**What to do:** Return the passage from the text on Colorado credit card surcharging word for word, starting at "- You cannot" and ending at "legal in Colorado.".

**Reading text:**

TL;DR:
- Credit card surcharging is legal in Colorado, but with strict limits: 2% maximum or your actual processing cost (whichever applies).
- You cannot surcharge debit cards, cash, checks, or gift cards.
- Specific signage with exact language is required by law.
- Violations can trigger penalties under Colorado’s Uniform Consumer Credit Code.
- Federal caps (4%) and card brand rules (3%) also apply, creating a layered compliance puzzle.
The Surcharge Question Every Colorado Merchant Is Asking
You’re watching processing fees siphon money from every transaction. Your margins are shrinking. And you’ve heard that passing those costs to customers is now legal in Colorado.
So why not just slap a surcharge on credit card transactions and call it a day?
Here’s the thing: Colorado’s surcharge laws aren’t as straightforward as “charge what you want.” The state has built a compliance framework with specific caps, disclosure requirements, and penalties for merchants who get it wrong.
Let’s break down exactly what Colorado law allows, what it prohibits, and whether surcharging actually makes sense for your business.
Is Credit Card Surcharging Legal in Colorado?
Yes. Credit card surcharging became legal in Colorado on July 1, 2022, when Senate Bill 21-091 went into effect.
Before that date, surcharging was illegal for most businesses. Only state agencies (like the DMV) could add fees to credit card transactions. Private merchants had to get creative with cash discounts or risk operating in legal gray areas.

**Data block:**
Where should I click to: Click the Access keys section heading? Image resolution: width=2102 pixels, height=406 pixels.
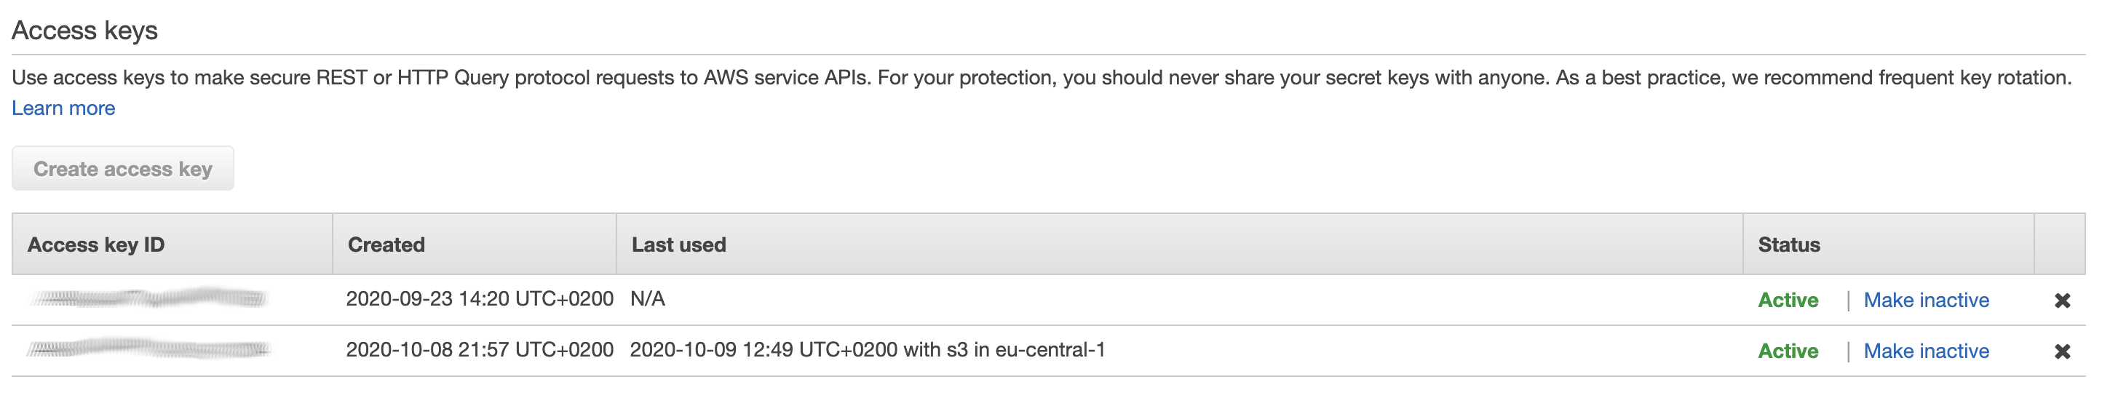click(85, 30)
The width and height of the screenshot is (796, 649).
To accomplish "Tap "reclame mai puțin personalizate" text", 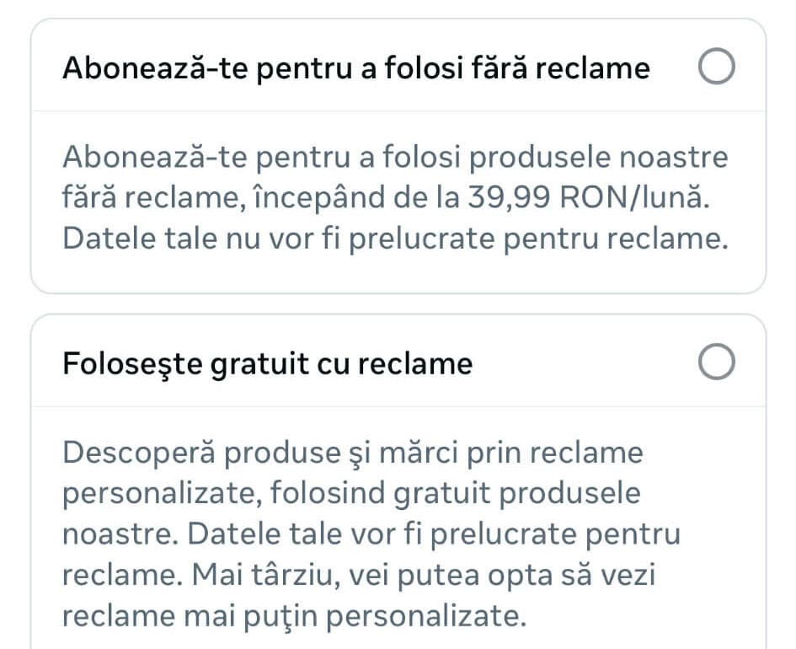I will 293,615.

**Written response:**
- You cannot surcharge debit cards, cash, checks, or gift cards.
- Specific signage with exact language is required by law.
- Violations can trigger penalties under Colorado’s Uniform Consumer Credit Code.
- Federal caps (4%) and card brand rules (3%) also apply, creating a layered compliance puzzle.
The Surcharge Question Every Colorado Merchant Is Asking
You’re watching processing fees siphon money from every transaction. Your margins are shrinking. And you’ve heard that passing those costs to customers is now legal in Colorado.